The 1940 data set includes a lot of demographics in comparison to some other data sets; when looking at the data, the person’s name, age, race, address, marital status, education level and things of the sort can be found. The data set includes numeric, text and geographic information. The numeric text include age, estimated birth year, income, and the value of the person’s home; the text includes whether the person rented or owned their home, their relationship to other people in their home, gender, race, marital status, whether they attended high school or college, highest grade they completed, their employment status, birth place of their parents and their native language. In comparison to the numeric and text information given, the geographic information is not much, it includes the individual’s birth place, residence and street name. In each column that has numeric data, the data varies. For example, the column that pertains to the age of those listed in the data set ranges from the age of 1 to 87, the value of the homes range from 2o to 10,000, the income of each person varies between not having an income and making as much as 7,500 dollars. The geographic range of the data shows that many people lived around the same areas; although some of these people are members in a family, there is a significant amount that seems to have no relation to one another but live nearby. Most of the people lived in the downtown area of Albany; the locations ranged from Hamilton Avenue, Stanwix Street, Delaware Avenue, Barrow Street, Second Avenue and other neighboring places. The rows in the data set present us with a variety of information; the subheadings for the rows include race, address, age, employment status and other information and all of these subheadings either describe a person (the individual’s age, race, marital status etc.), a place (address) or a thing.


When the data set is looked at, there is information that does that need to be searched for because it is already given; some information however is not given and conclusions must be made based on the information that is. One comparison that can be made from the information provided is the relationship between gender and employment; upon initial assumption it may appear as though most of the women in the data set did not work and that proves to be true. Although most did not work, some did; some of the women in the data set were servants which would be considered employment and there were other women that received a high level of education which provided them with the knowledge and skills for an occupation. Another comparison that can be drawn from this data is whether the level of education that the person received plays a role in their occupation. Based on the data, those that received less than a high school education are mostly unemployed, those that have a high school education have jobs such as traveling salesman and electricians and the few that received a college education have an occupation as a lawyer or a librarian. A comparison can also be made between whether a home was owned and the gender of the person who owned it. Based on the data, most, if not all of the people that owned homes were male and were the head of their household; their wives were often unemployed and so were most of the daughters. There is a comparison that cannot be determined simply off of the information provided but the relationship between whether the area a person lived in affected their ability to own their home is one to look into; if there is a correlation between the area and home ownership that may help to explain why many people lived in similar areas even those that were not related to one another.
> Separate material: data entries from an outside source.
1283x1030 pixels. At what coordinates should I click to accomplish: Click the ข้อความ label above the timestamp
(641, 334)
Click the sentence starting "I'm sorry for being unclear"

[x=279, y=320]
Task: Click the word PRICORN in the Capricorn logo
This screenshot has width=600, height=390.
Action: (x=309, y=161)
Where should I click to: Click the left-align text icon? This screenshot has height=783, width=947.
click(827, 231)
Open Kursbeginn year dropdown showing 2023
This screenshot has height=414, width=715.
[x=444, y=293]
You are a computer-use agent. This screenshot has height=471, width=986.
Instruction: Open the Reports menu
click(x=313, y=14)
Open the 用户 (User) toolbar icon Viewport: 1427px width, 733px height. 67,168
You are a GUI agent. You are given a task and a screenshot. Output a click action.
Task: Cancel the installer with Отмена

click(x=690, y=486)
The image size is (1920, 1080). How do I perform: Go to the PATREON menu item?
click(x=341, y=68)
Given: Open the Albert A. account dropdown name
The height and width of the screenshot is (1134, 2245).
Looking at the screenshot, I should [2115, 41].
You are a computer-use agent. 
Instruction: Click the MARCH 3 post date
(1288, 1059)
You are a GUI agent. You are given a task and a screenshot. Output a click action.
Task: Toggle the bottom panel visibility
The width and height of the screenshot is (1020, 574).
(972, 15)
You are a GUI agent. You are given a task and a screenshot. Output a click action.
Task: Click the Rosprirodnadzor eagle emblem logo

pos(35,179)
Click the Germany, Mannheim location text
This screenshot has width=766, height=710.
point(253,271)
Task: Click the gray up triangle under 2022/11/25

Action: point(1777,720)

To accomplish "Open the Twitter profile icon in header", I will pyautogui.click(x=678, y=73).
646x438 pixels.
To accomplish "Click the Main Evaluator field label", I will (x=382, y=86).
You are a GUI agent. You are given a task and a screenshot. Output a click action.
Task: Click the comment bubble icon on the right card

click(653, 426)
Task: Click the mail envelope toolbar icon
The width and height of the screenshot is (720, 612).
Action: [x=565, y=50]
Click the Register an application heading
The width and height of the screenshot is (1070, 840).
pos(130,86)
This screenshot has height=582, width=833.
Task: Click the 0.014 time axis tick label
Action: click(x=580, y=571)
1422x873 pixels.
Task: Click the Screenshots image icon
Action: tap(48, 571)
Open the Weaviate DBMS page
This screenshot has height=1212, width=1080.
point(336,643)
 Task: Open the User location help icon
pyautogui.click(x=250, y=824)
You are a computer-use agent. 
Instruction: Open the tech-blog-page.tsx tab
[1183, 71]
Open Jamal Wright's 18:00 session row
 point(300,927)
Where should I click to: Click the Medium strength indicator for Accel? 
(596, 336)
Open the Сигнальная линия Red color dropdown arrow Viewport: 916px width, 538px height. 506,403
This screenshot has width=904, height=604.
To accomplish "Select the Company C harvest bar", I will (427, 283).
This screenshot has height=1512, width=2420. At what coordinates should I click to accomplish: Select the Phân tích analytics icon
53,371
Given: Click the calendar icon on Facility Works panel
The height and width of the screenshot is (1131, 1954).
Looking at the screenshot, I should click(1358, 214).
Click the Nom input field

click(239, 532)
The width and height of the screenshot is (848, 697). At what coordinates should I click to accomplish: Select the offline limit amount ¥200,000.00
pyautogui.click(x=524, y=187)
One thought on “Final Proposal

  • April 11, 2016 at 10:24 PM

    Are your no-occupation people children or adults? If you plan to do any kind of argument about # employed or occupations of adults with no education, make sure to filter out children first (you can drag age over to filter as a continuous or discrete measure and set the range to 16-62 or 18-50, whatever you’d argue is working age for the time).

    Camille had a good observation re: attended school vs highest grade–attended school just means “did they attend school during that census year.” So you’d be marked as attending school, highest grade college, while I’d be marked with not attending school, highest grade college. If this is something you plan on looking at more, make sure you take age into consideration–I believe high school through age 18 is mandatory in NY by 1940, but that would be worth checking on.

    It sounds like you’re interested in women’s employment (which would also fit nicely with your capstone project). One way of framing your project might be to just look at the women–are there differences in employment, education, homeownership, etc, by race, marriage status, etc? You can filter to just women by dragging gender over to the filter pane or right click>filter.